_Selected extract_
===

As we walked back to camp, our group was enthusiastically reflecting on our most recent experience. Each and every one of us agreed, that final challenge of letting go had been both the most difficult and the most rewarding.

Letting go is hard.

Practicing forgiveness requires a lot of letting go. As a recovering drug addict, there is one person in my life who needs forgiveness more than any other. That person is me.

Unlike many recovering addicts I know, I cannot point to any traumatic event or series of events in my life that led me to use drugs. No violence. No abuse. No history of addiction. Nothing.

At times I’ve wished there was something I could blame for my addiction. Some significant event that I could point to as the reason for my disease. Something that would help me and the people in my life understand what happened.

The level of frustration I have experienced as the result of not having some thing to blame for my addiction reached a boiling point as I worked step nine. The ninth step is the one that involves making direct amends to those we harmed in active addiction.

===

_Record excerpts_
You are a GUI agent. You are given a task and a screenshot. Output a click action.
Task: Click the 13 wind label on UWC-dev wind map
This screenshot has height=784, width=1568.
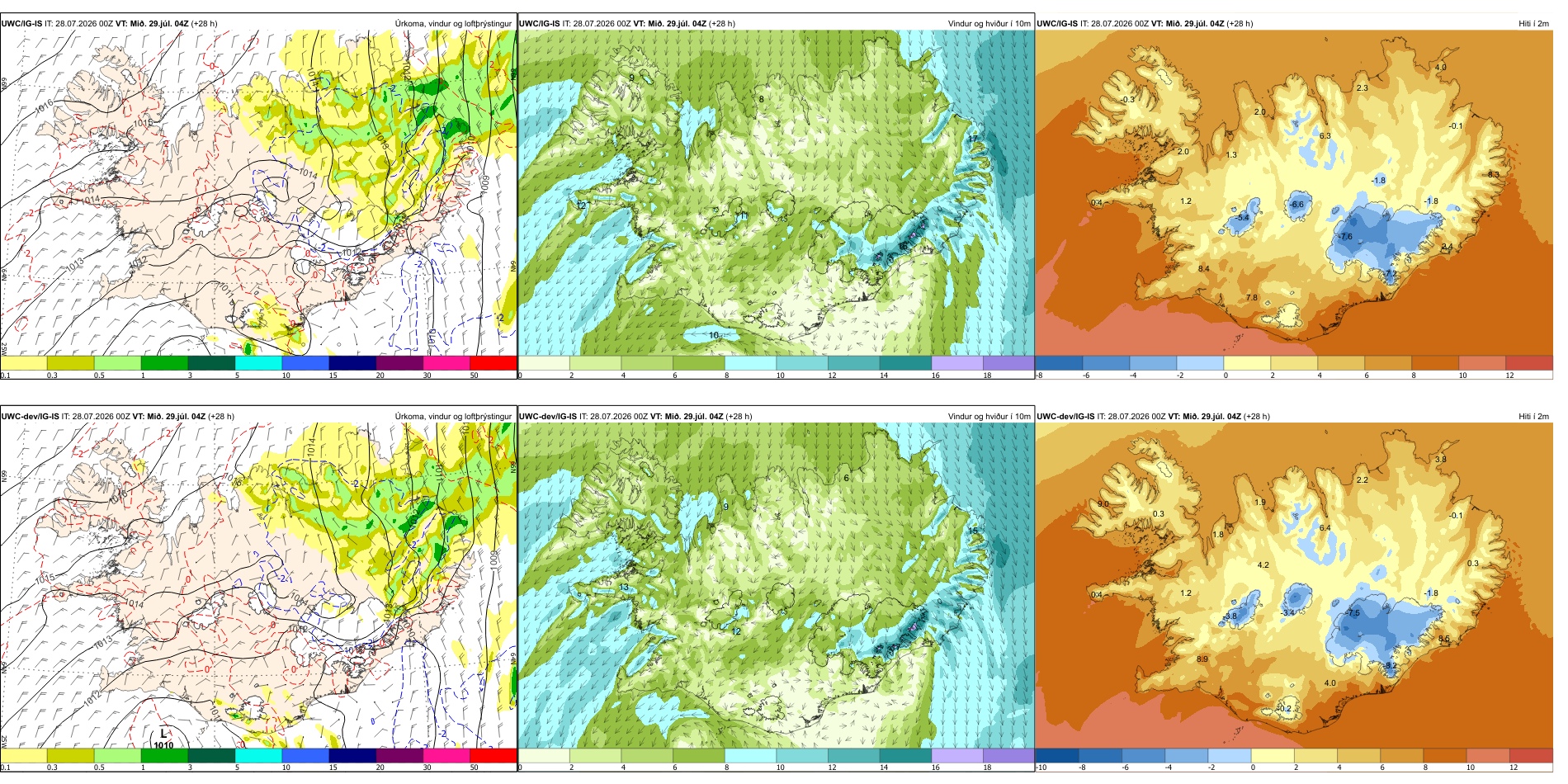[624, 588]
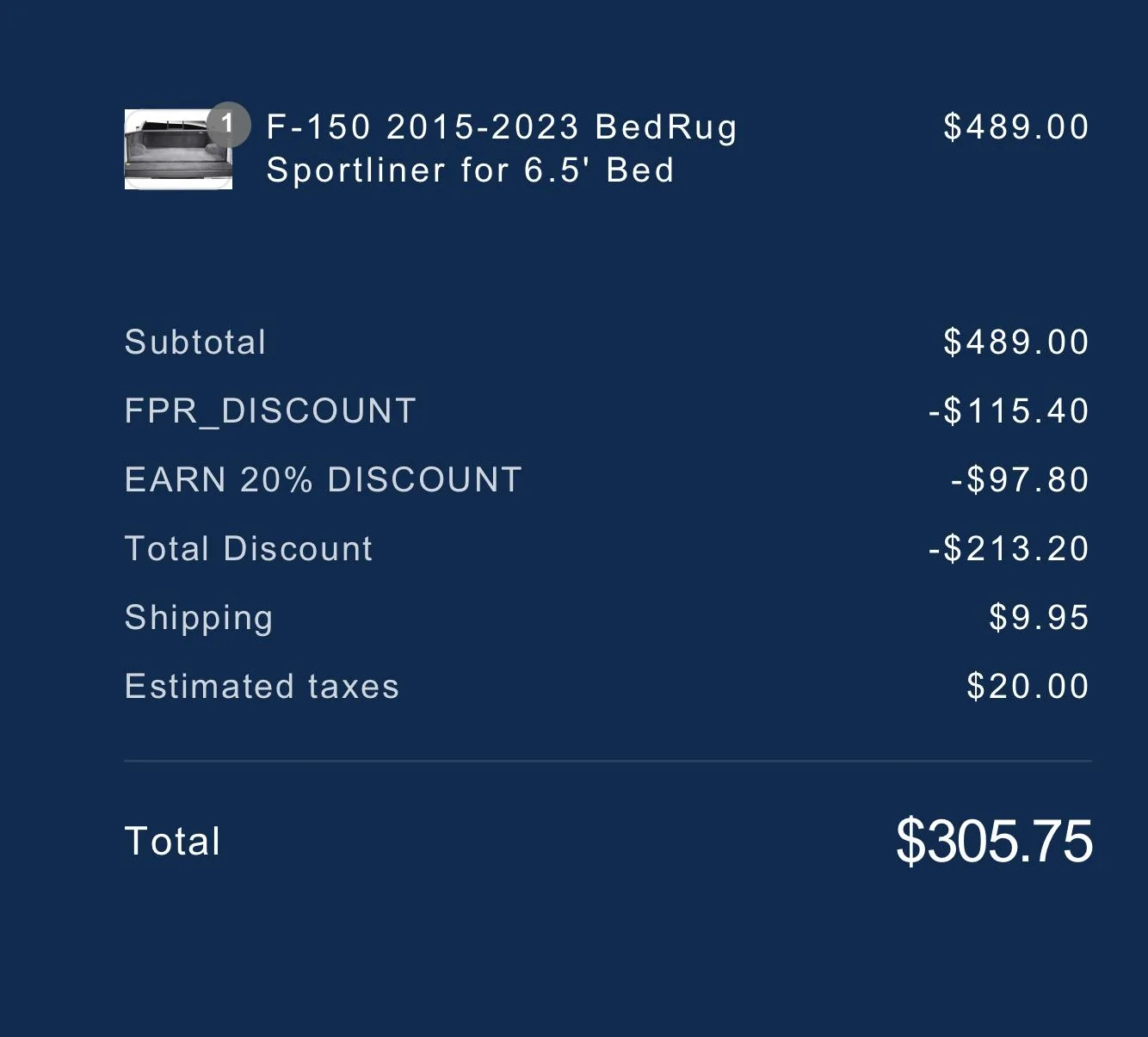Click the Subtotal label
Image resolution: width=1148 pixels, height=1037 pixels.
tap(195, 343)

===

_Questions to answer_
[A] Answer these questions about the recovery essay:
(i) What did the group agree the final challenge of letting go had been?
(ii) Whom does the writer name as the person who needs forgiveness more than any other?
(iii) What does the ninth step involve?
[B] Carry the recovery essay forward from its final sentence.

_Results of the exercise_
[A]
(i) Both the most difficult and the most rewarding.
(ii) The writer.
(iii) Making direct amends to those harmed in active addiction.

[B]
After working the step together with my sponsor, his advice was simple but direct. The first person to whom I needed to make amends was me. I needed to let go of the whys of my addiction. I needed to ask myself for forgiveness for all I had done. Then, I had to forgive myself.

The process of forgiving myself was like standing on that platform all those years ago. There was a prize in plain sight, but it seemed just barely out of reach. I didn’t know that I would be able to reach it, but I had to try. I had to let go and try.

Catching the ring of forgiveness has brought relief. Letting go of all the lost hurts caused by my addiction has made my life better than I could have imagined. As I hold on to forgiveness, I begin to feel a sense of security that eluded me for ages. I hold on to forgiveness, and let go of the past.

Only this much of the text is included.